→ **How to complete this task**
Start at the top line and retype the data exactly through to the end.
(The records begins)
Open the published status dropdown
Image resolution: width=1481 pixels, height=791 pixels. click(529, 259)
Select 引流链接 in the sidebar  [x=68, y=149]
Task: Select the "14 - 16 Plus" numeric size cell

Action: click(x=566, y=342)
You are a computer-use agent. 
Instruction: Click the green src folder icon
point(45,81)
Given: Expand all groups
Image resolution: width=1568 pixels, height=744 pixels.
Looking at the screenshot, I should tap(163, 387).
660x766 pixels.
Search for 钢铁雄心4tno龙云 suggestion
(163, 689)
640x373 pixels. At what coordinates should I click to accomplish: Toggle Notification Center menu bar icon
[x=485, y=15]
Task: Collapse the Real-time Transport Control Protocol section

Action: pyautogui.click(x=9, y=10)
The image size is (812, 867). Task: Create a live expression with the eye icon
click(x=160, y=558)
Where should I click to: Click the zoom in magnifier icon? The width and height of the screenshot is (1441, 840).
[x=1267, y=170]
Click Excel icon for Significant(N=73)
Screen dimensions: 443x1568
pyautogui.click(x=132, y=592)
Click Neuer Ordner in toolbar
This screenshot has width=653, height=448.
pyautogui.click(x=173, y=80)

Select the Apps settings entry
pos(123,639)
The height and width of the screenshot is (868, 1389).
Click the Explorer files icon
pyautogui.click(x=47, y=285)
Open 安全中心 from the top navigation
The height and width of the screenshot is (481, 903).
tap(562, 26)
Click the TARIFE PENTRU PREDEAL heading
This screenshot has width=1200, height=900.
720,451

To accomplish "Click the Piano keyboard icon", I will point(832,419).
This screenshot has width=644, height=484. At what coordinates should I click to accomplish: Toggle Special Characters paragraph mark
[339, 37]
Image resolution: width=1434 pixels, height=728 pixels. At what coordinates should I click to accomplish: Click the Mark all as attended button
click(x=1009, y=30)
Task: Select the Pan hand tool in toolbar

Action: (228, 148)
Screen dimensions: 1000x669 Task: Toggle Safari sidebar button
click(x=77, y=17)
(The records ends)
→ **Your response**
Open the published status dropdown
Image resolution: width=1481 pixels, height=791 pixels. click(529, 259)
Select 引流链接 in the sidebar  [x=68, y=149]
Task: Select the "14 - 16 Plus" numeric size cell

Action: click(x=566, y=342)
You are a computer-use agent. 
Instruction: Click the green src folder icon
point(45,81)
Given: Expand all groups
Image resolution: width=1568 pixels, height=744 pixels.
Looking at the screenshot, I should tap(163, 387).
660x766 pixels.
Search for 钢铁雄心4tno龙云 suggestion
(163, 689)
640x373 pixels. At what coordinates should I click to accomplish: Toggle Notification Center menu bar icon
[x=485, y=15]
Task: Collapse the Real-time Transport Control Protocol section

Action: pyautogui.click(x=9, y=10)
The image size is (812, 867). Task: Create a live expression with the eye icon
click(x=160, y=558)
Where should I click to: Click the zoom in magnifier icon? The width and height of the screenshot is (1441, 840).
[x=1267, y=170]
Click Excel icon for Significant(N=73)
Screen dimensions: 443x1568
pyautogui.click(x=132, y=592)
Click Neuer Ordner in toolbar
This screenshot has width=653, height=448.
pyautogui.click(x=173, y=80)

Select the Apps settings entry
pos(123,639)
The height and width of the screenshot is (868, 1389).
Click the Explorer files icon
pyautogui.click(x=47, y=285)
Open 安全中心 from the top navigation
The height and width of the screenshot is (481, 903).
tap(562, 26)
Click the TARIFE PENTRU PREDEAL heading
This screenshot has width=1200, height=900.
720,451

To accomplish "Click the Piano keyboard icon", I will point(832,419).
This screenshot has width=644, height=484. At what coordinates should I click to accomplish: Toggle Special Characters paragraph mark
[339, 37]
Image resolution: width=1434 pixels, height=728 pixels. At what coordinates should I click to accomplish: Click the Mark all as attended button
click(x=1009, y=30)
Task: Select the Pan hand tool in toolbar

Action: (228, 148)
Screen dimensions: 1000x669 Task: Toggle Safari sidebar button
click(x=77, y=17)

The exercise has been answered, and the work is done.